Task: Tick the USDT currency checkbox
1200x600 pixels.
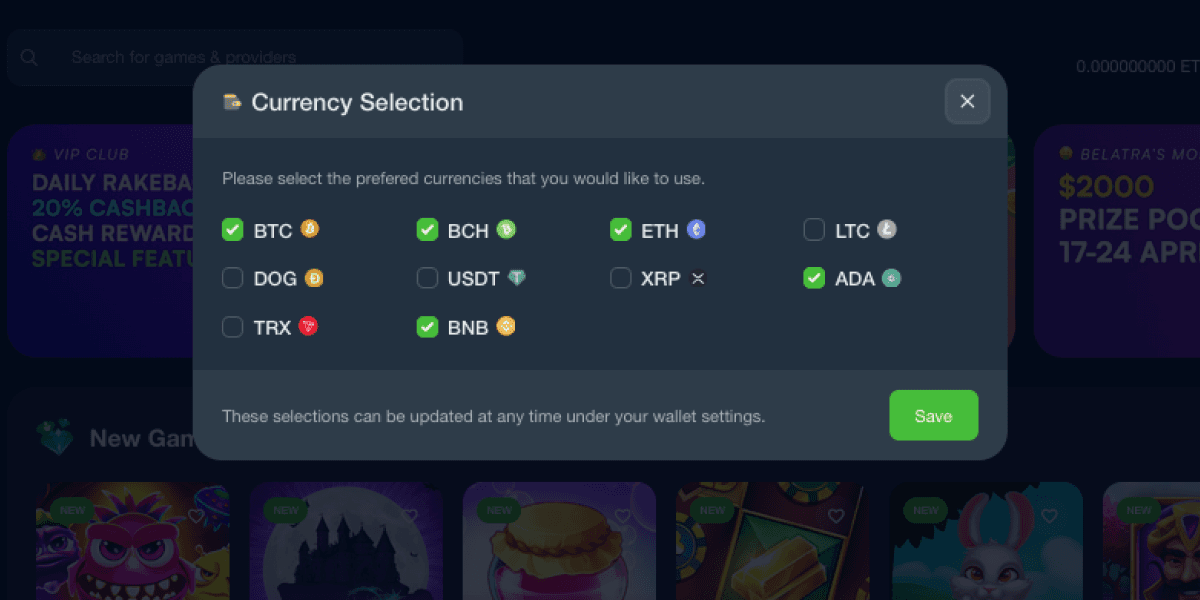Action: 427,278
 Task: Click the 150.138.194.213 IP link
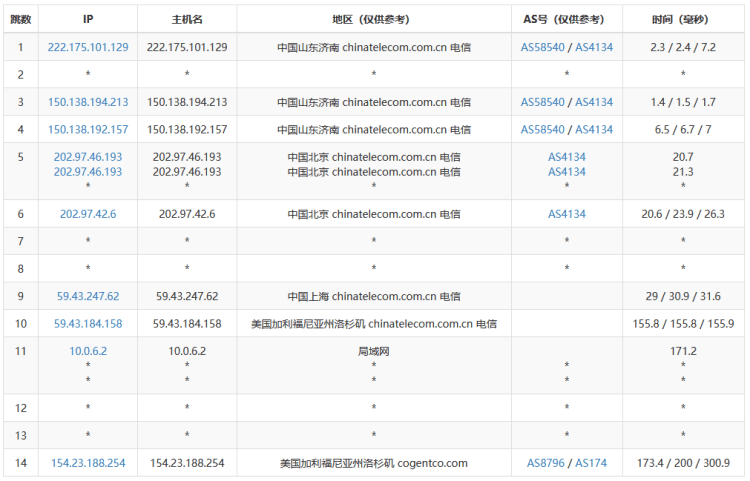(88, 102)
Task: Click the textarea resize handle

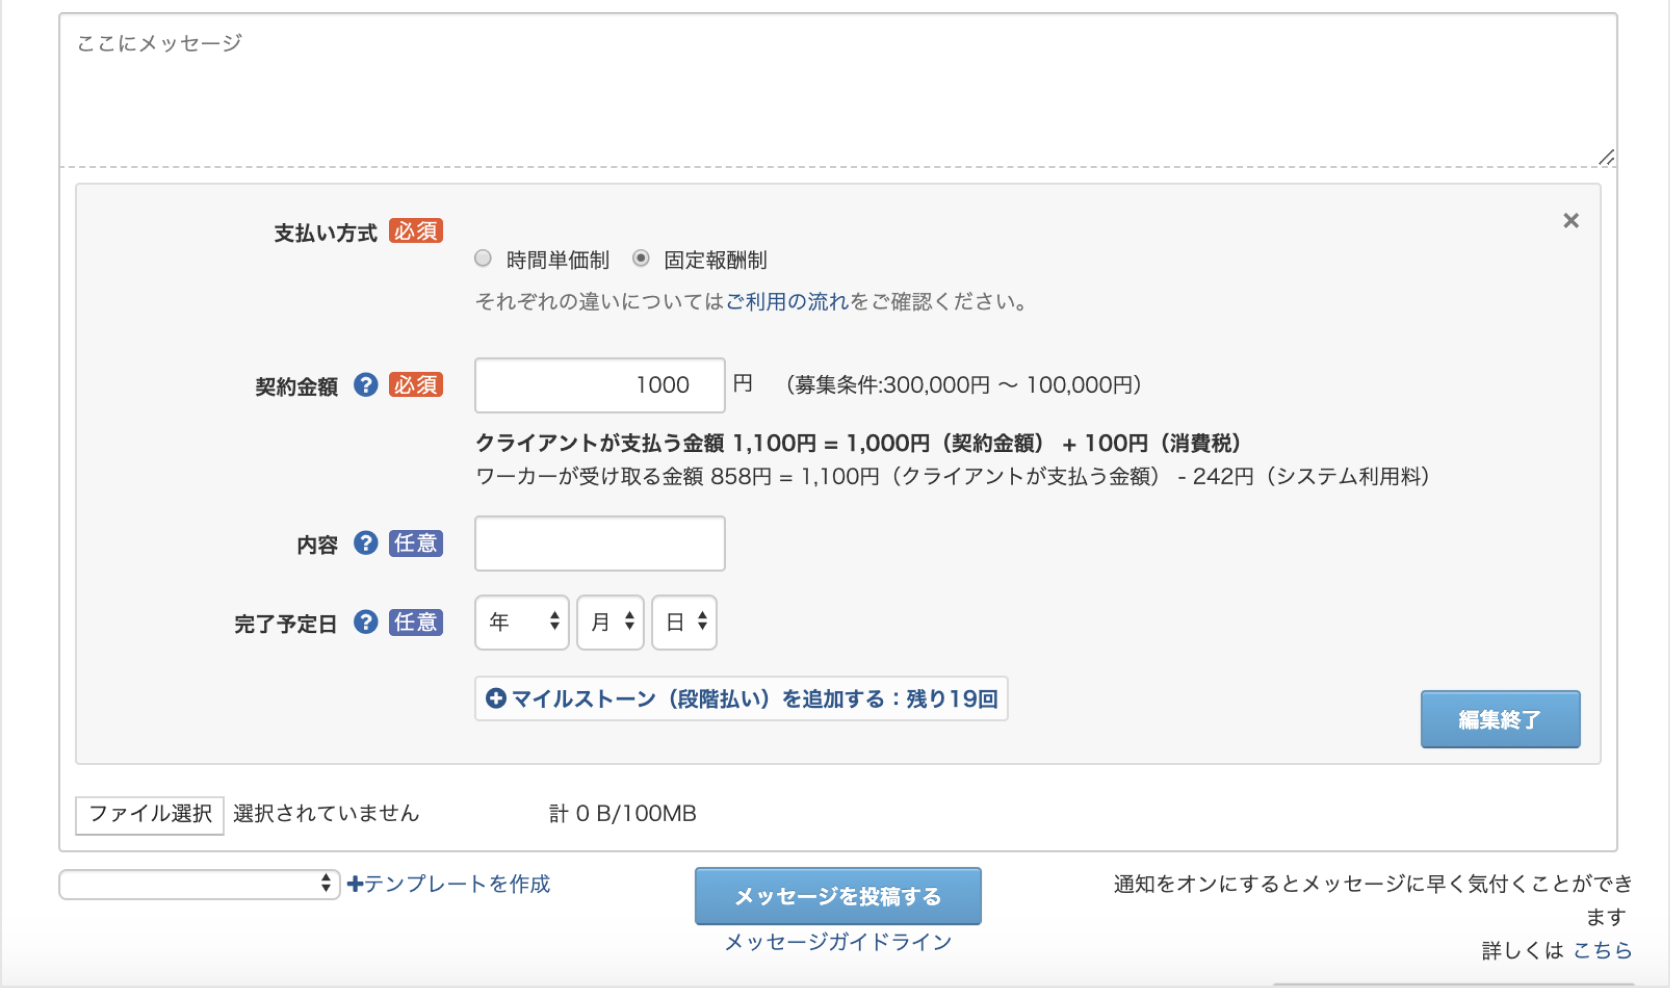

DIRECTIONS FOR THIS TASK: With the pictures left out, return each entry exactly as written.

TASK RESPONSE:
Task: Tick the USDT currency checkbox
1200x600 pixels.
Action: 427,278
 Task: Click the 150.138.194.213 IP link
(88, 102)
Task: Click the textarea resize handle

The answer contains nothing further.